» AIM
Could you reproduce the lines starting at the one that contains "640x480 pixels. Task: Select" and ending at the one that contains "The height and", character for character, with the pictures left out?
══ RECORDS TO PROCESS ══
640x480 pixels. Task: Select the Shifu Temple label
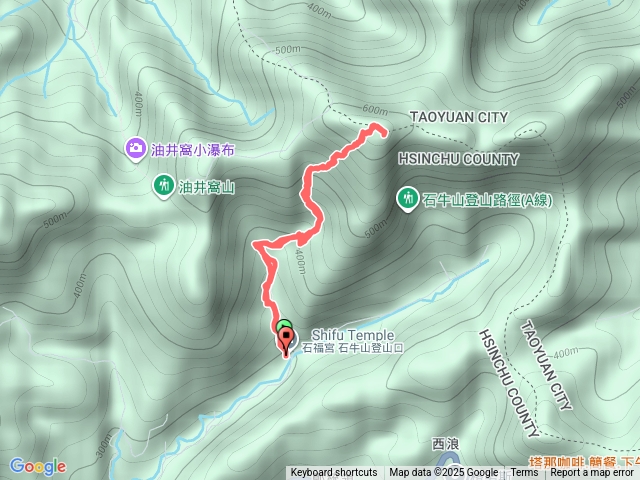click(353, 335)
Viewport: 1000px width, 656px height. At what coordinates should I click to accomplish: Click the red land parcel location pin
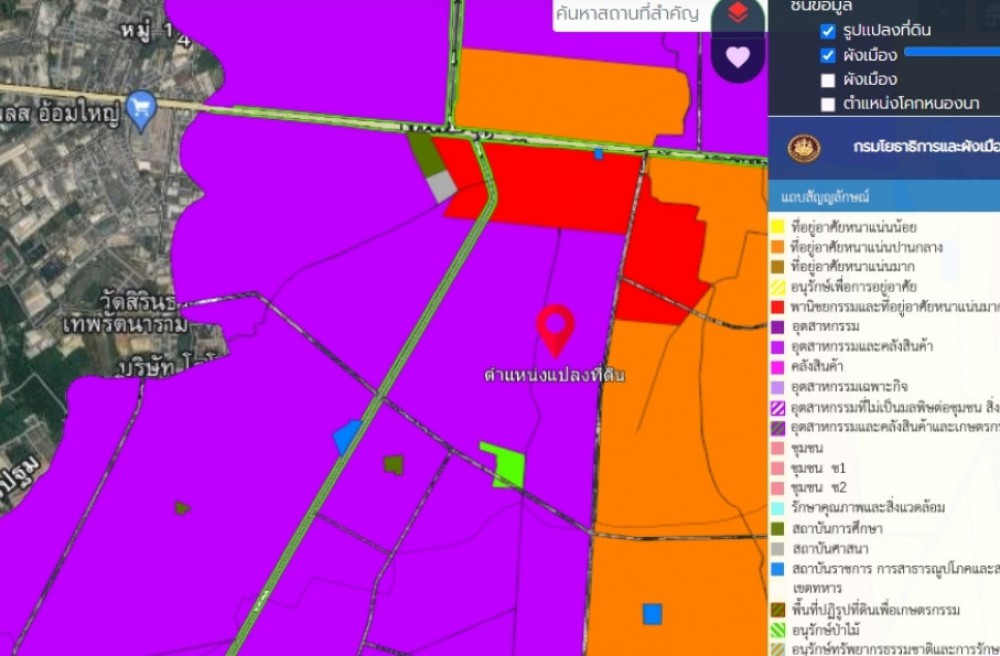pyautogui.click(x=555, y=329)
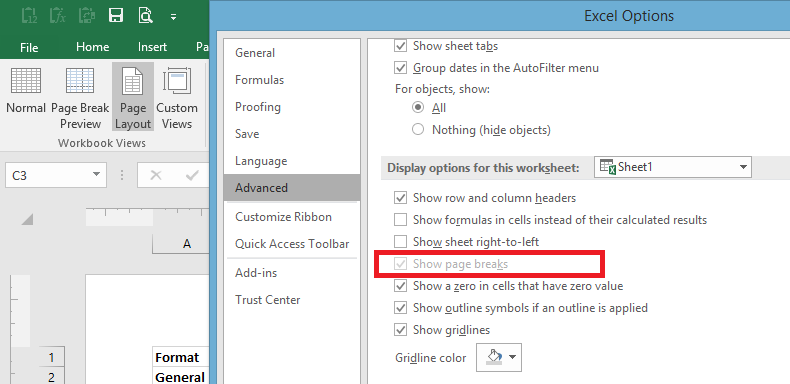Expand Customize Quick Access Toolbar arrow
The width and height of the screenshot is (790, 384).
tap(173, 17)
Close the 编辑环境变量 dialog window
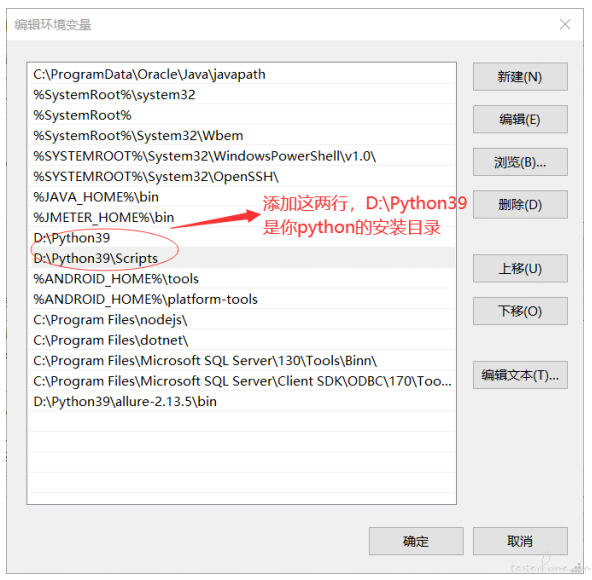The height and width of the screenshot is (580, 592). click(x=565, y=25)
═══
══ RECORDS TO PROCESS ══
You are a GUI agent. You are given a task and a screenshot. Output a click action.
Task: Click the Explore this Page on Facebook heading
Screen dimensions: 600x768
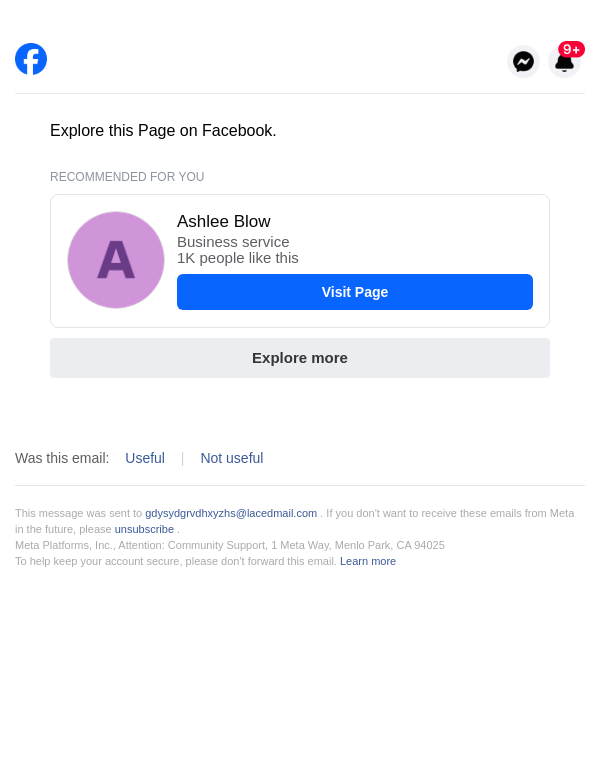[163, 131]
═══
══ RECORDS TO PROCESS ══
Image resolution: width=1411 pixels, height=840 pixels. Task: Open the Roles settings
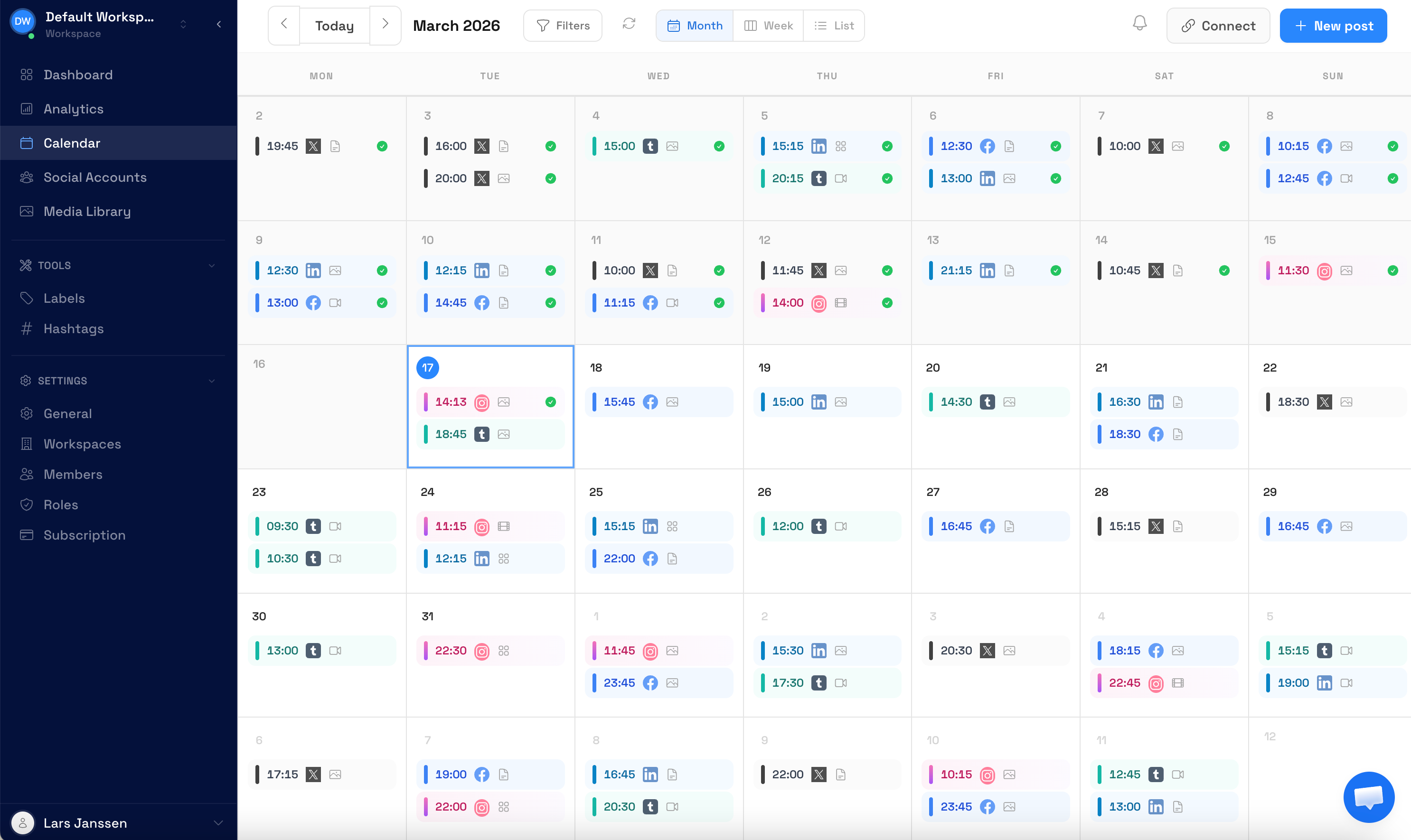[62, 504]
═══
» RESPONSE TO THE EXERCISE
640x480 pixels. Task: Select the Shifu Temple label
click(353, 335)
Viewport: 1000px width, 656px height. At what coordinates should I click to accomplish: Click the red land parcel location pin
pyautogui.click(x=555, y=329)
Expand Customize Quick Access Toolbar arrow
The width and height of the screenshot is (790, 384).
tap(173, 17)
Close the 编辑环境变量 dialog window
The height and width of the screenshot is (580, 592). click(x=565, y=25)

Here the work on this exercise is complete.